Alternative methods of controlling weeds in the city to be trialled
Published: 18 October 2019
Alternative methods of controlling weeds in the city are to be trialledl following concerns about glyphosate.
The Council is joining a select band of local authorities to take action after concerns were raised about the potential effects on health and the environment.
A motion calling for a trial of alternative methods of weed suppression and management has been backed by the City Council. The motion was put forward by City Councillors Ruth Williams and David Harvey.
Cllr David Harvey, Lead Councillor for Environment and City Management, said: “We’re proud in Exeter to be one of a number of councils across the country who are actively pursuing a green agenda, protecting our citizens and the environment for future generations to come.
“It’s time to look at doing things differently and that’s why the Council has decided to explore other methods of controlling weeds.”
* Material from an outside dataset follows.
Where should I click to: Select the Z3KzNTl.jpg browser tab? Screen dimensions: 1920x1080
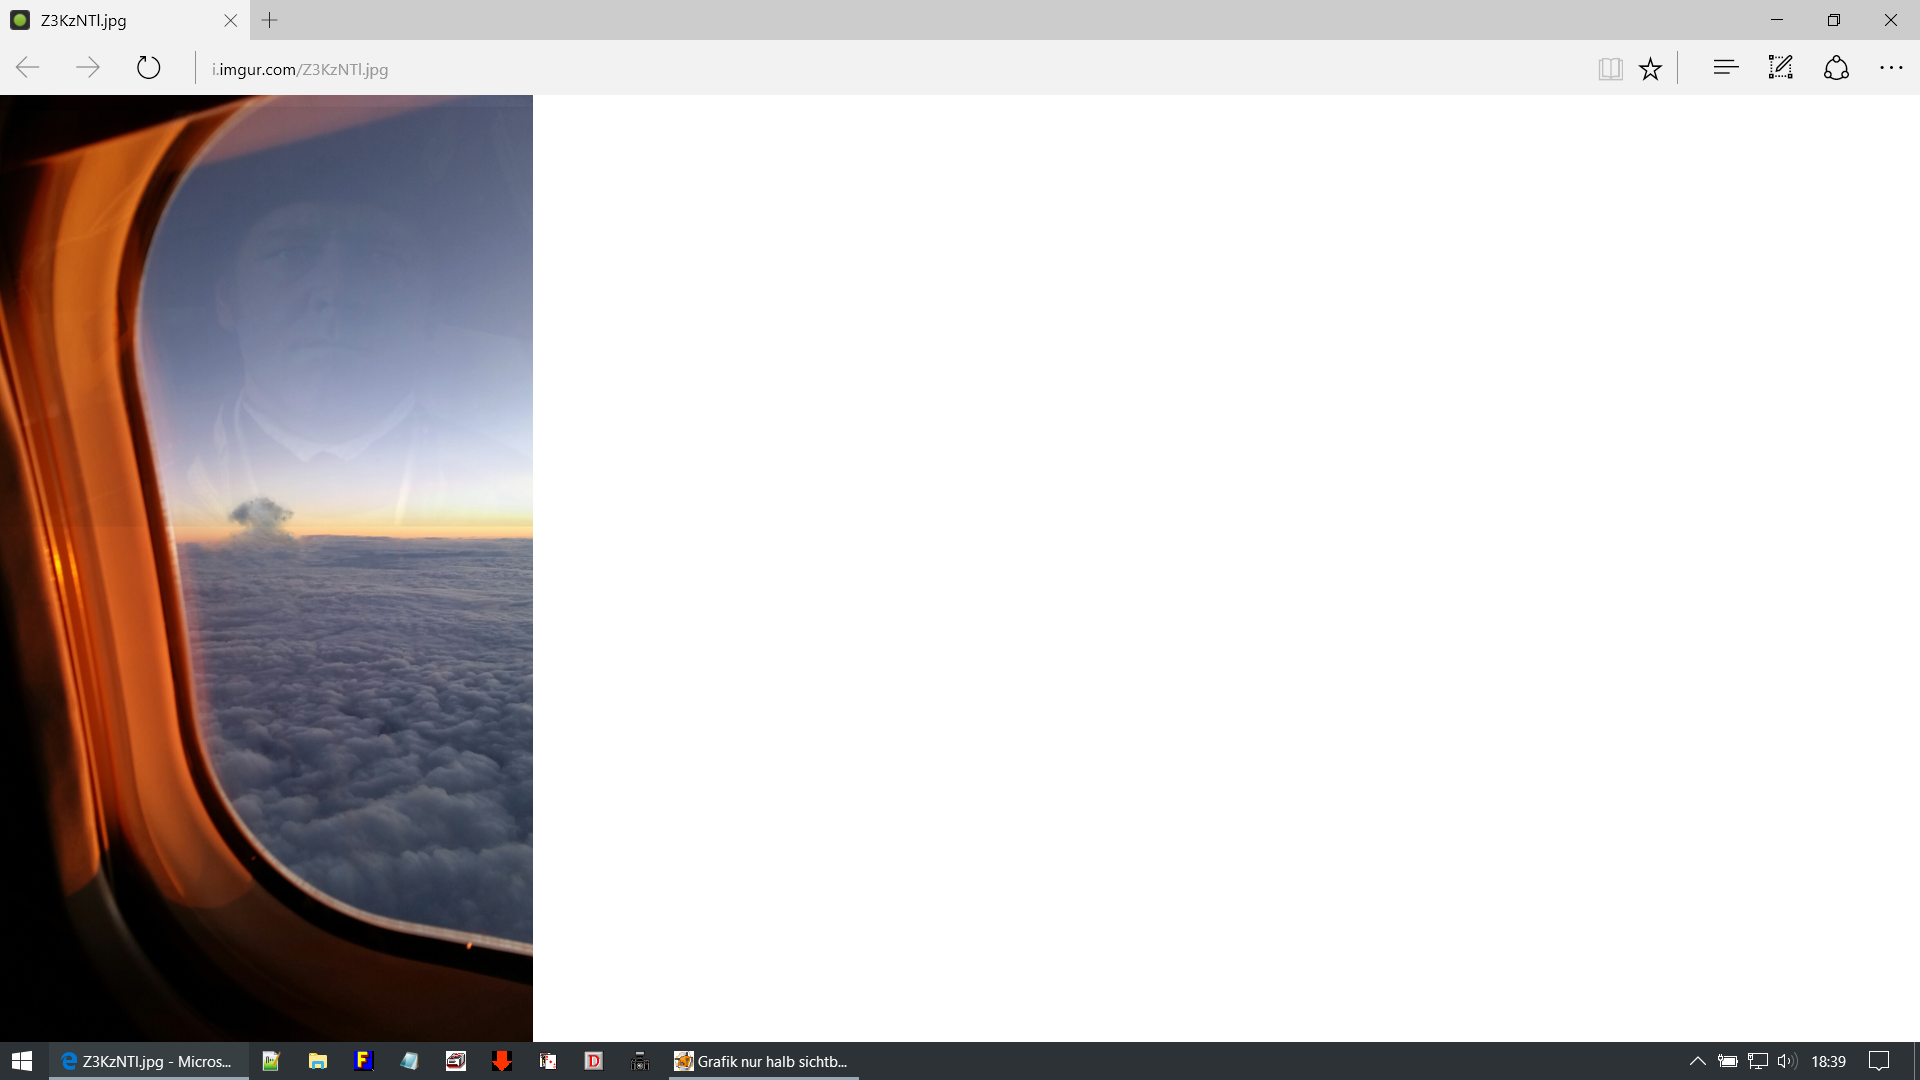pyautogui.click(x=110, y=20)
The City Council is to trial alternative safe and cost effective methods of treating weeds in its parks and open spaces, as well as under contract for Devon County Council’s highways.
The trials will be carried out over the next three years and the City Council will assess the success or otherwise of the planned reduction strategy in glyphosate (which is still licensed for use in the UK) use with regular progress reports to Scrutiny Committee.
The motion that received unanimous backing from the City Council said that there was “increasing evidence of the dangers to both human health and biodiversity of continuing use of glyphosate weed killer.”
The motion argued: “Glyphosate is deemed ‘probably carcinogenic to humans’ by the World Health Organisation’s International Agency for Research on Cancer (IARC). The exposure route (breathing in or by absorption through the skin) is currently unclear. Two recent high profile court cases in the United States have resulted in Monsanto which manufactures glyphosate under the trade name ‘Roundup’ being successfully sued by individuals for causing their cancers.”
The motion said that in 2018 the GMB Union called for the UK Government to immediately ban glyphosate.
“Discussions about the use of this weed killer by local authorities have, until recently, been more concerned with the financial considerations of alternatives rather than the health and safety and biodiversity implications. However, this is now changing and a number of cities and local authorities in this country and abroad have taken a variety of measures to limit or exclude the use of glyphosate herbicide for the treatment of weeds,” the motion stated.
“Other local authorities, notably Glastonbury and Shaftesbury, in the South West have banned the use of glyphosate, and Lyme Regis and Wadebridge have declared they are pesticide-free. Bristol City Council are actively considering the introduction of a phased reduction in glyphosate use,” it added.
On calling for a trial of alternative methods, the Motion concluded: “This council has a duty of care to its citizens and staff and the use of glyphosate has a detrimental effect on biodiversity and the environment in general.”